In isolated hepatocytes, cystathionine, methionine, and thioether analogues of methionine, cysteine, and homocysteine, including S-adenosyl derivatives, inhibited reduced glutathione (GSH) efflux. The potency of inhibition by thioethers with different S-alkyl moieties was methyl < ethyl < butyryl < aminoethyl < alpha-aminopropionyl. Inhibition of GSH efflux by cystathionine from hepatocytes that were allowed to resynthesize GSH resulted in greater repletion (30-40%) of GSH levels compared with absence of cystathionine. To address unequivocally the sidedness of inhibition, i.e., cis vs. trans, we examined the effect of cystathionine on the activity of GSH transport in Xenopus oocytes expressing the cRNA of cloned rat liver sinusoidal (RsGshT) and canalicular (RcGshT) GSH transporters. Cystathionine trans inhibited efflux of GSH and cis inhibited uptake of GSH by oocytes expressing RsGshT. Conversely, when oocytes expressing RsGshT were loaded with cystathionine, no inhibition of uptake or efflux was observed. The same structural requirement of a thioether bond to exert an inhibitory effect on GSH transport was observed in oocytes expressing RsGshT. Oocytes expressing RsGshT do not transport methionine, whereas oocytes expressing total rat liver mRNA express methionine transport.
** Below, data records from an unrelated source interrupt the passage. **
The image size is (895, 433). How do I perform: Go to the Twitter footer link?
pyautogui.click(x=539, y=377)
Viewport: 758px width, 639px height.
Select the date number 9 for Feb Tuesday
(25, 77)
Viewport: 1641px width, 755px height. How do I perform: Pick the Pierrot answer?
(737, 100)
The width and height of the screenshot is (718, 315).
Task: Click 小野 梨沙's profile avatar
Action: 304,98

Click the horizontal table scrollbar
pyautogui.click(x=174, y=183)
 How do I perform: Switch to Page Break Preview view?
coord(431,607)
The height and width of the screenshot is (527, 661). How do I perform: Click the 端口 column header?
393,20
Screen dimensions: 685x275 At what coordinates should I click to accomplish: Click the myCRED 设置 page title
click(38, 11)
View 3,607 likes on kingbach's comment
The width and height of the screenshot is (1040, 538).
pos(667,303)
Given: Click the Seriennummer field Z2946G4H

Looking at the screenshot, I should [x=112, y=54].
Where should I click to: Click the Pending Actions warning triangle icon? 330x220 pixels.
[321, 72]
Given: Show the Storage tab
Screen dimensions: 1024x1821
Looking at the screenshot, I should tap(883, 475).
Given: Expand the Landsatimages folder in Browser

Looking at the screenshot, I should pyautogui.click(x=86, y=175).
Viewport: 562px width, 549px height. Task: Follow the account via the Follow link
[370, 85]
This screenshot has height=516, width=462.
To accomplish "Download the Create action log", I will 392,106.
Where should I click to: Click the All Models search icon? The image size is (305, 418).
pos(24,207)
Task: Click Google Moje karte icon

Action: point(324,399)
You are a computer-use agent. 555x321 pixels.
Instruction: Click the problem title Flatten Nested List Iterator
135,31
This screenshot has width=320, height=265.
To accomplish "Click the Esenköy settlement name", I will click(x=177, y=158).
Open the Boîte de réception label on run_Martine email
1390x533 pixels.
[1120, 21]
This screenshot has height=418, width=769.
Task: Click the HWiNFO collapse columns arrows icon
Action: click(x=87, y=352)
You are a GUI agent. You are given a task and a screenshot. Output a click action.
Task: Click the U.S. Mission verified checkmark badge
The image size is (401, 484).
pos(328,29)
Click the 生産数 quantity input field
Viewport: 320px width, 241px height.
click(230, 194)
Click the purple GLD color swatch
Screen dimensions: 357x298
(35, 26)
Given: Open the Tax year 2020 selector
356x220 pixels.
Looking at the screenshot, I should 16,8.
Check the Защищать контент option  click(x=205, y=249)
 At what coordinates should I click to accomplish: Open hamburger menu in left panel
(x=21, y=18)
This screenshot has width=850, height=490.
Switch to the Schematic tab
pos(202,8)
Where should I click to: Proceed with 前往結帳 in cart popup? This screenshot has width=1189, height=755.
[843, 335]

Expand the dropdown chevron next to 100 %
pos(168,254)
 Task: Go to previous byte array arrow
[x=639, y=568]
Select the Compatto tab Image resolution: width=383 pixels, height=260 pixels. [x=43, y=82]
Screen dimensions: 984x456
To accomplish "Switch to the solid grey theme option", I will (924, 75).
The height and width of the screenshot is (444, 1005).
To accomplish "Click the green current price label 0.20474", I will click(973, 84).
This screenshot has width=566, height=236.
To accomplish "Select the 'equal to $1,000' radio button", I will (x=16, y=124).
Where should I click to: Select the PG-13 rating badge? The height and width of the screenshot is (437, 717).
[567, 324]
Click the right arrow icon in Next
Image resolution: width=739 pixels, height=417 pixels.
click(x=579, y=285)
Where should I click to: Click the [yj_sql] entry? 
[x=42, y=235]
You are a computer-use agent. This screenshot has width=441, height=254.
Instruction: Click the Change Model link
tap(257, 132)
Inhibition of both GSH efflux from and uptake by oocytes expressing RsGshT exhibited a competitive type of kinetics: cystathionine increased the Michaelis constant for GSH transport (4.5 +/- 0.9 vs. 10 +/- 2.5 mM and 7.5 +/- 0.6 vs. 12.9 +/- 1.5 mM for uptake and efflux, respectively) without affecting the maximal velocity for transport. Thus thioethers such as methionine and cystathionine inhibit the transport of GSH by interacting in a competitive and specific fashion with the sinusoidal GSH transporter without themselves being transported by this carrier.